Salman Pak / Al Salman

Former Iraqi military officers have described a highly secret terrorist training facility at Salman Pak, where both Iraqis and non-Iraqi Arabs receive training on hijacking planes and trains, planting explosives in cities, sabotage, and assassinations.

The Salman Pak biological warfare facility was located on a peninsula caused by a bend in the Tigris river, approximately five kilometers (km) from the arch located in the town of Salman Pak. The facility area comprised more than 20 square km, and might have been known as a farmers (or agricultural) experimentation center. The peninsula was fenced off and patrolled by a large guard force. Immediately inside and to the east of the fence line were two opulent villas: the larger built for Iraqi president Saddam Hussein and the other for his half-brother, Barazan al-Tikriti. A main paved road ran through the center of the Salman Pak facility/peninsula. [GulfLINK]

Plans were made in the mid-1980's to develop the Salman Pak site into a secure biological warfare research facility. Dr Rihab Taha, head of a small biological weapons research team, continued to work with her team at al-Muthanna until 1987 when it moved to Salman Pak, which was under the control of the Directorate of General Intelligence.

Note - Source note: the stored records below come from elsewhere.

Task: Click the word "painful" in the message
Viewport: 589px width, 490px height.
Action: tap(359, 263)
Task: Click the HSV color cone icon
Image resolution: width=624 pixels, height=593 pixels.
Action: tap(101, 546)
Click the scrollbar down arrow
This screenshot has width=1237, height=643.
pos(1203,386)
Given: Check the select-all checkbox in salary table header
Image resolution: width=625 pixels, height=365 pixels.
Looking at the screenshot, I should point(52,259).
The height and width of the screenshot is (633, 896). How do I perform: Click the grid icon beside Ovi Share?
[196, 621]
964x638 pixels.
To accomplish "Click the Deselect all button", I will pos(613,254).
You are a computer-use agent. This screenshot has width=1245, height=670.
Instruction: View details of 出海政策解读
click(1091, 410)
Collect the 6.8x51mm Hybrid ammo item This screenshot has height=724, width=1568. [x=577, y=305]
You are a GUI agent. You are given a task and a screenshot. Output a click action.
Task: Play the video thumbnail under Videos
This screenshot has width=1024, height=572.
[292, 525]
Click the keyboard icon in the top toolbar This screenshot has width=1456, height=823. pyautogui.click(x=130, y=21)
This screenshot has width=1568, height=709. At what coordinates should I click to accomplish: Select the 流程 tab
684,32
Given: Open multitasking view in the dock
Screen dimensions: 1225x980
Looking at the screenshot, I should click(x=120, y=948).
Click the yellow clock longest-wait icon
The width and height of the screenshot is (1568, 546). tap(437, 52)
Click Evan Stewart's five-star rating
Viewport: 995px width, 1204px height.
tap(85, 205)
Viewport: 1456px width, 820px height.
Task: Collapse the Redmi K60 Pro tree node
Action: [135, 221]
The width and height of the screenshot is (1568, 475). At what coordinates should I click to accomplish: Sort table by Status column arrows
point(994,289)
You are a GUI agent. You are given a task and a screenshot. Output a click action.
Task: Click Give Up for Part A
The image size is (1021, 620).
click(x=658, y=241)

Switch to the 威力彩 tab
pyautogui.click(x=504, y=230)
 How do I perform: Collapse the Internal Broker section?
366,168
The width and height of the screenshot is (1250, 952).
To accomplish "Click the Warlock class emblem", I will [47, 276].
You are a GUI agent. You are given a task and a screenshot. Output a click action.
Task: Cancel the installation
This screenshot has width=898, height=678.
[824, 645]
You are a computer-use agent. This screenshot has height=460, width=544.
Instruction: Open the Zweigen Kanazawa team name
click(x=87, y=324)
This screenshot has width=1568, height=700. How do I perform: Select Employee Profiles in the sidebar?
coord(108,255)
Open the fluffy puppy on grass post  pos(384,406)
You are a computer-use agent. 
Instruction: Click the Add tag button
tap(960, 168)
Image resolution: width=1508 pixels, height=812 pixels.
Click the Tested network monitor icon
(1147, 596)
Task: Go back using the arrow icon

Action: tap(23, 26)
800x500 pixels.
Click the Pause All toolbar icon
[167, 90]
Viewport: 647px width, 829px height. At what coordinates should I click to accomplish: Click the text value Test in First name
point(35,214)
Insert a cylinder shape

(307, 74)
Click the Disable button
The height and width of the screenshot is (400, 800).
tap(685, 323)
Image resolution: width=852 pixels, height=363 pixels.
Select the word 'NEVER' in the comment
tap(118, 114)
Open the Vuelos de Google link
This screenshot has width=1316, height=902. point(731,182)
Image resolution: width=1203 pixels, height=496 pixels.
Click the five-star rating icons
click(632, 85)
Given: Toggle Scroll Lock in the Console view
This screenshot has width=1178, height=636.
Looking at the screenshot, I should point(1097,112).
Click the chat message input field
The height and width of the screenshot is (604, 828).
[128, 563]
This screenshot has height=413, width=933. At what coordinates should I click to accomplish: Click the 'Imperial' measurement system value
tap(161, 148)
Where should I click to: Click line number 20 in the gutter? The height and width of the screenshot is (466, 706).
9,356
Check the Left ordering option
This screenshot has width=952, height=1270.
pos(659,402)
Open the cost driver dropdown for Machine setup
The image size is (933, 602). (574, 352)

Located at the facility are several buildings. The probable main research building at the site is a modern building, composed of twenty four rooms, housing a major BW research facility. Using current technology the research area alone had sufficient floor space to accommodate several continuous-flow or batch fermenters that could produce daily sufficient anthrax bacteria to lethally assault hundreds of square kilometers. Adjacent to the research building is a storage area which contains four munitions type storage bunkers with lightning arrestors. Two of these bunkers have facilities for storage of temperature sensitive biological material. Approximately a mile down the road from the research area is a complex US intelligence believed to be an engineering area. One building in this complex was thought to contain a fermentation pilot plant capable of scale up production of BW agents. A construction project comprising several buildings was begun in early 1989 adjacent to the engineering area, and was near completion in 1990. This new complex was assessed as a pharmaceutical production plant. As such, this facility would have an extensive capability for biological agent production. [GulfLINK]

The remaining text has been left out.